Dove trova la motivazione?
«Amo il mio lavoro, non lascio mai nulla al caso. Sono vent’anni che sono a Siena ormai e non mi sono mai fermato, mi pongo sempre obiettivi nuovi».
Come ha affrontato i due appuntamenti di quest’anno a Siena?
«Dopo due anni di stop la voglia di correre e vincere era tanta. Ho trascorso il lockdown come se dovessi correre il giorno dopo, sono arrivato alle due corse più che pronto. Venendo dagli ultimi due Palii del 2019 come vincitore ho affrontato la nuova annata pensando che non avevo nulla da perdere e questo mi ha fatto lavorare molto più tranquillo».

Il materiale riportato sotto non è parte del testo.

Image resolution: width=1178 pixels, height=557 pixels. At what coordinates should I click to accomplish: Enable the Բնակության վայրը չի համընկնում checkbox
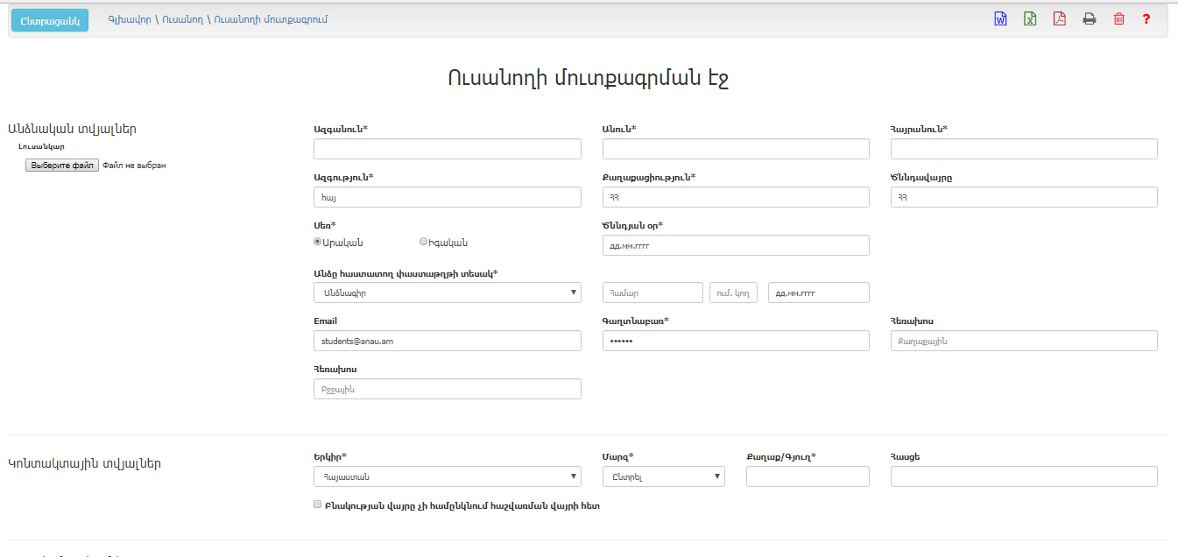point(318,505)
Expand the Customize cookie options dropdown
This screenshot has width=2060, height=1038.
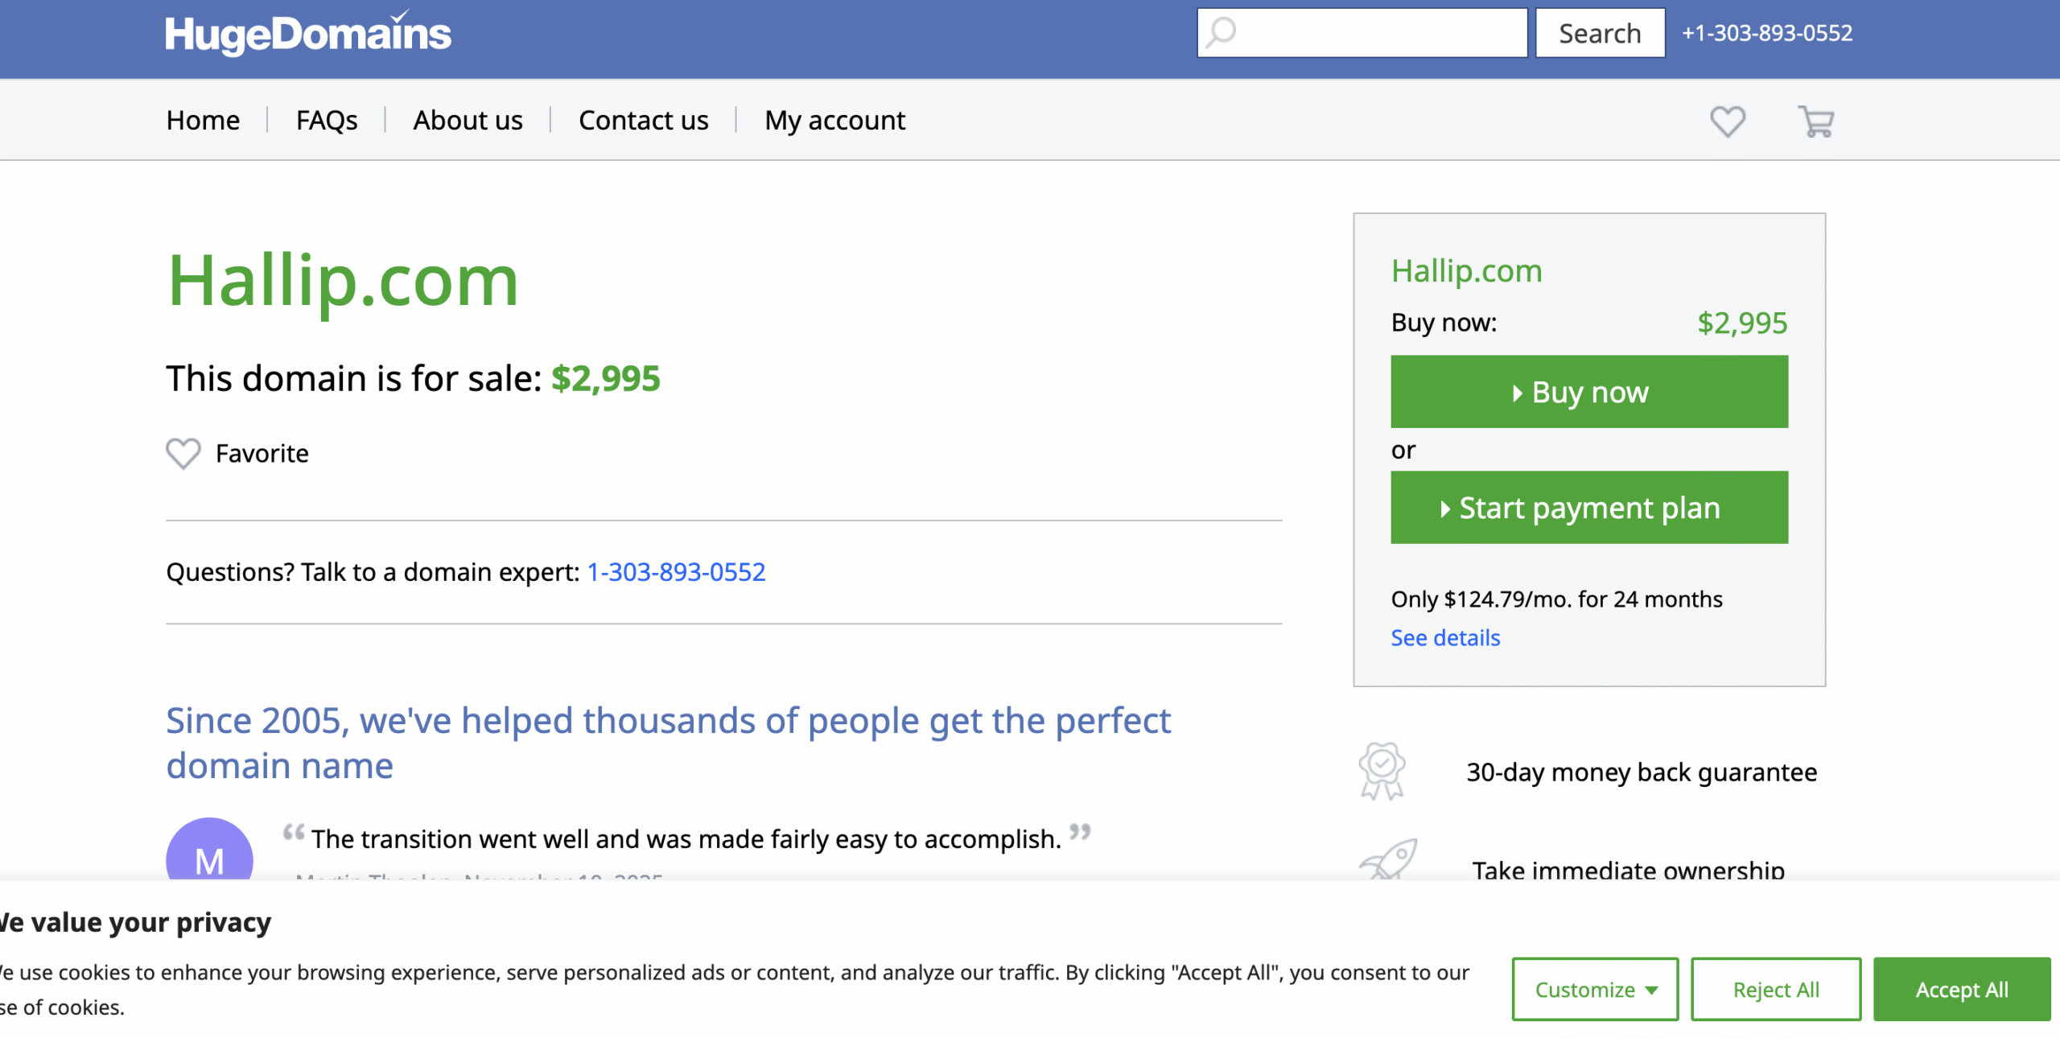1594,989

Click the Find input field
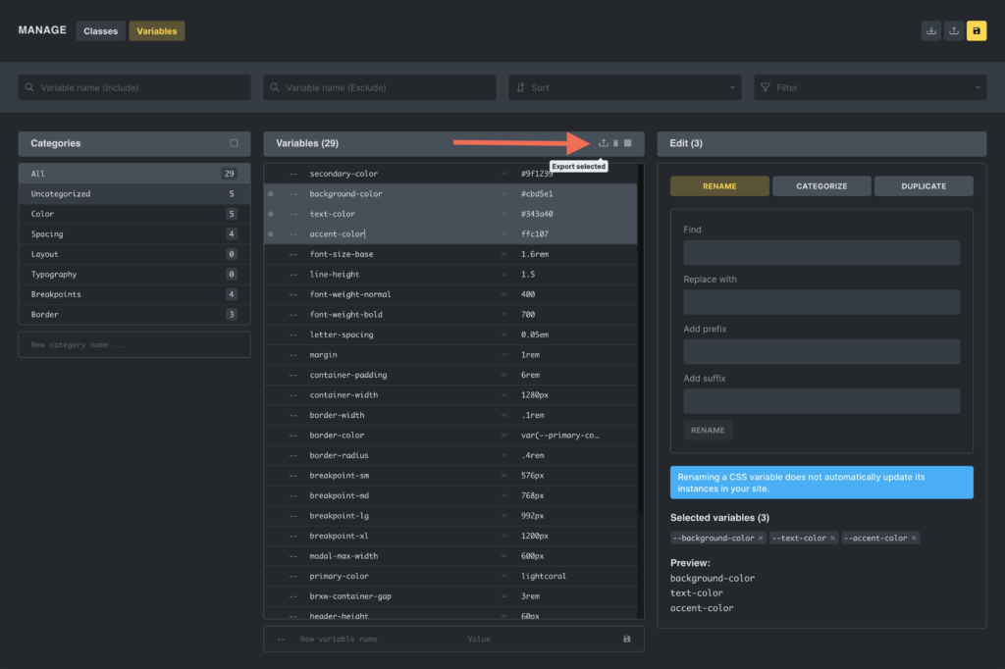click(821, 253)
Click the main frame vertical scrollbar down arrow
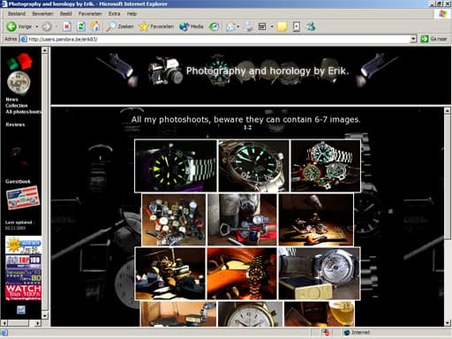 point(447,322)
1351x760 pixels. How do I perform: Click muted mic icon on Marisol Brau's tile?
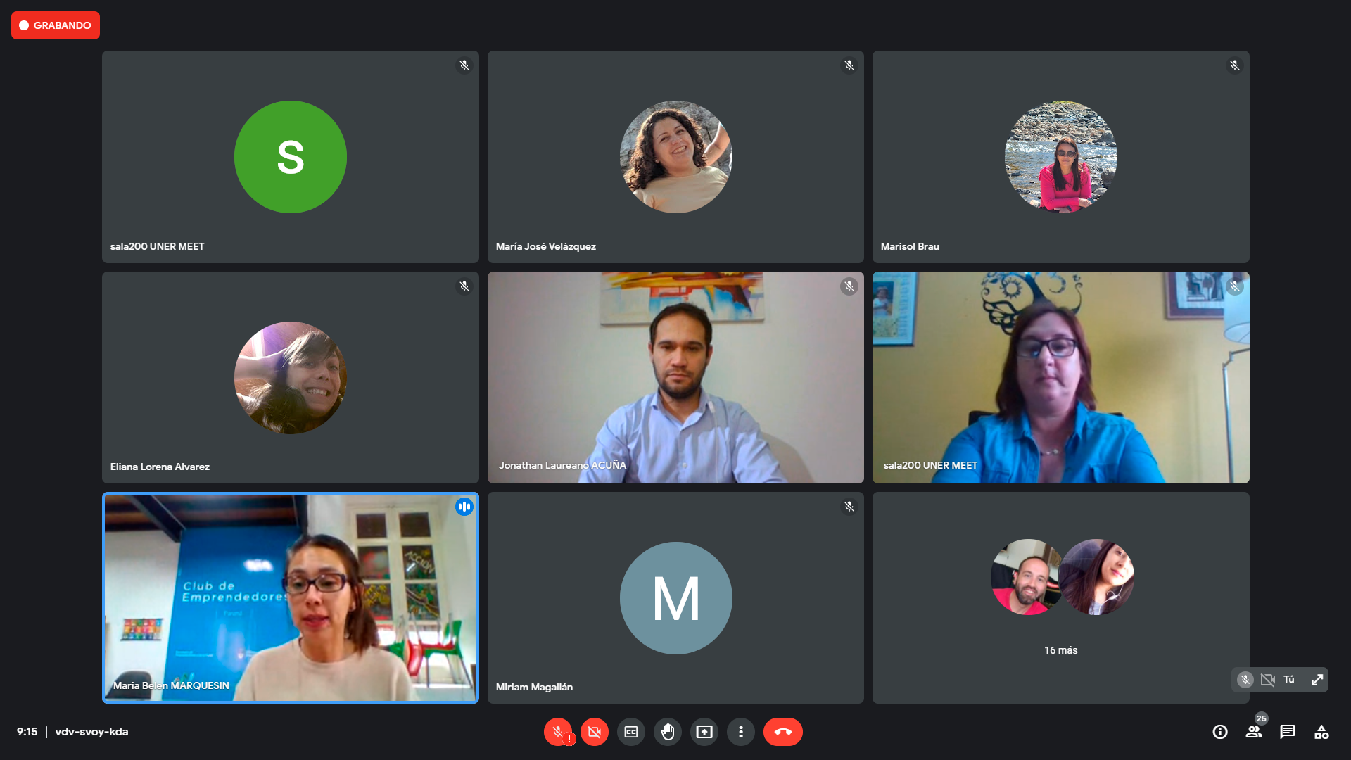tap(1234, 65)
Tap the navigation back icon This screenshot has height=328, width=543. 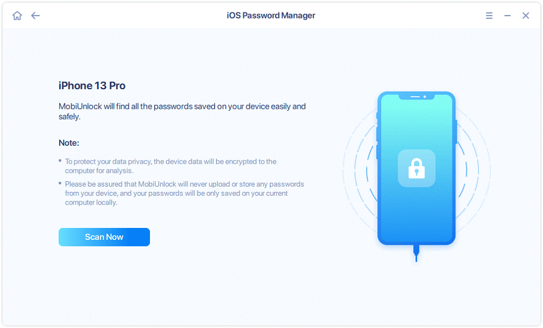coord(35,15)
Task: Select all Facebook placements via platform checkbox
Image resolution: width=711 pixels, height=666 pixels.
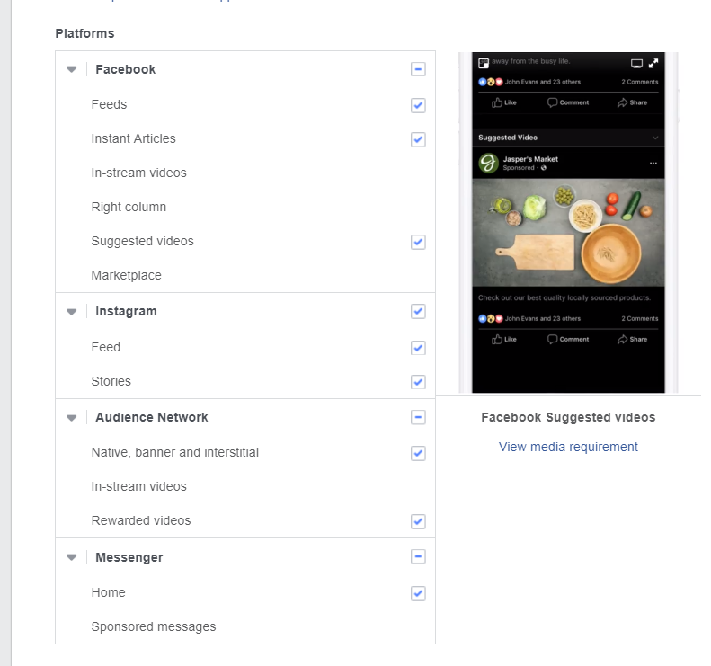Action: click(418, 69)
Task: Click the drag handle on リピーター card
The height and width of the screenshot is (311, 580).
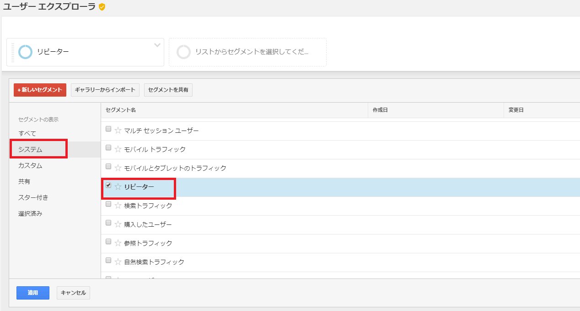Action: point(13,52)
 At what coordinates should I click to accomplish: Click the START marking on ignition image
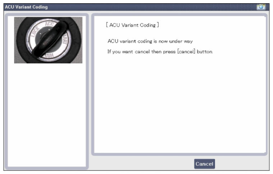coord(65,40)
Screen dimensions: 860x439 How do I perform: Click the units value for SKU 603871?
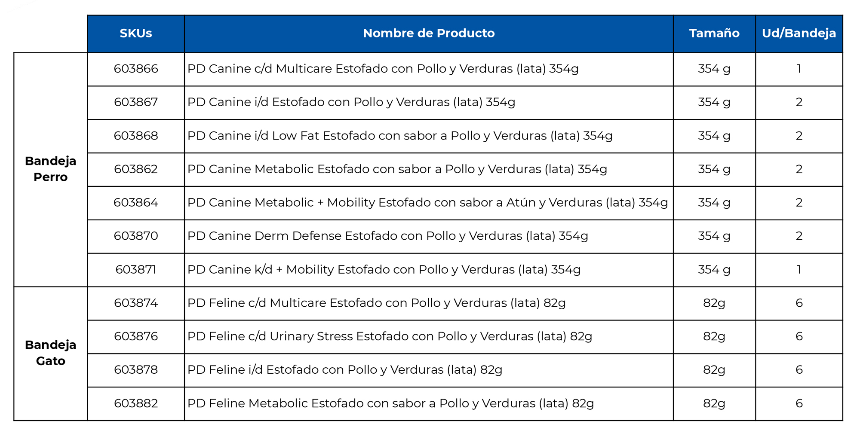click(799, 269)
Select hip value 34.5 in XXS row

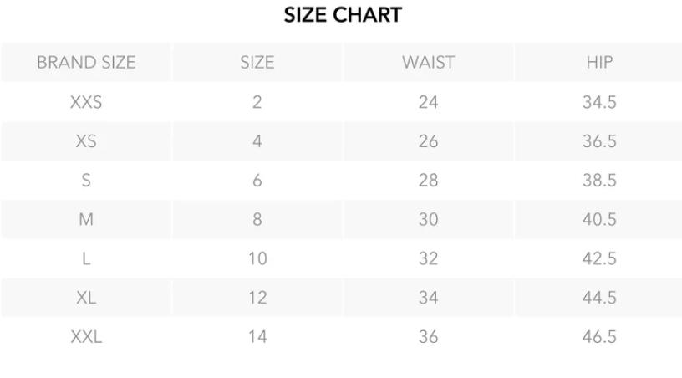tap(599, 102)
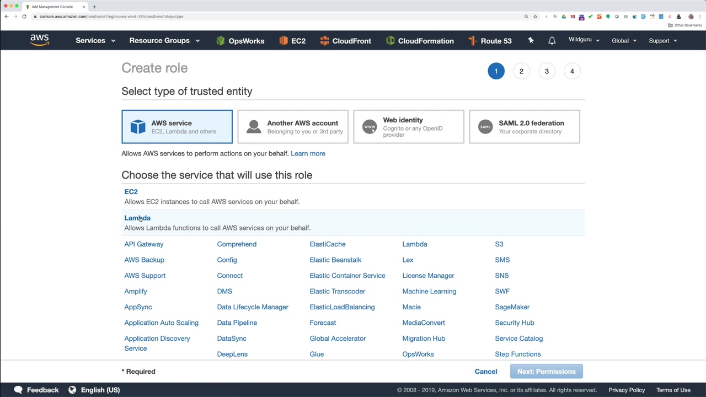The height and width of the screenshot is (397, 706).
Task: Click the Learn more link
Action: click(308, 153)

Com’è iniziata questa lunga avventura?
«Sono nato in Germania, dove mio padre, per hobby, ha sempre avuto cavalli da corsa. Al pomeriggio portava me e i miei fratelli a montare, in scuderia. A undici anni ci siamo trasferiti in Sardegna e mio papà ha portato anche i cavalli tedeschi. Lì ho iniziato a partecipare a tutti i paliotti. A dodici anni, ancora bambino, ho corso il mio primo palio. Da quel momento non mi sono più fermato e ho corso fino a diciassette anni quasi tutti i Palii della Sardegna».
Poi si è trasferito a Siena…
«Si, ho conosciuto Trecciolino che mi ha chiesto di andare a lavorare con lui e provare a entrare nel mondo del Palio».
Il suo soprannome è nato in quegli anni.
«Al primo Palio: Tittia, brivido di freddo».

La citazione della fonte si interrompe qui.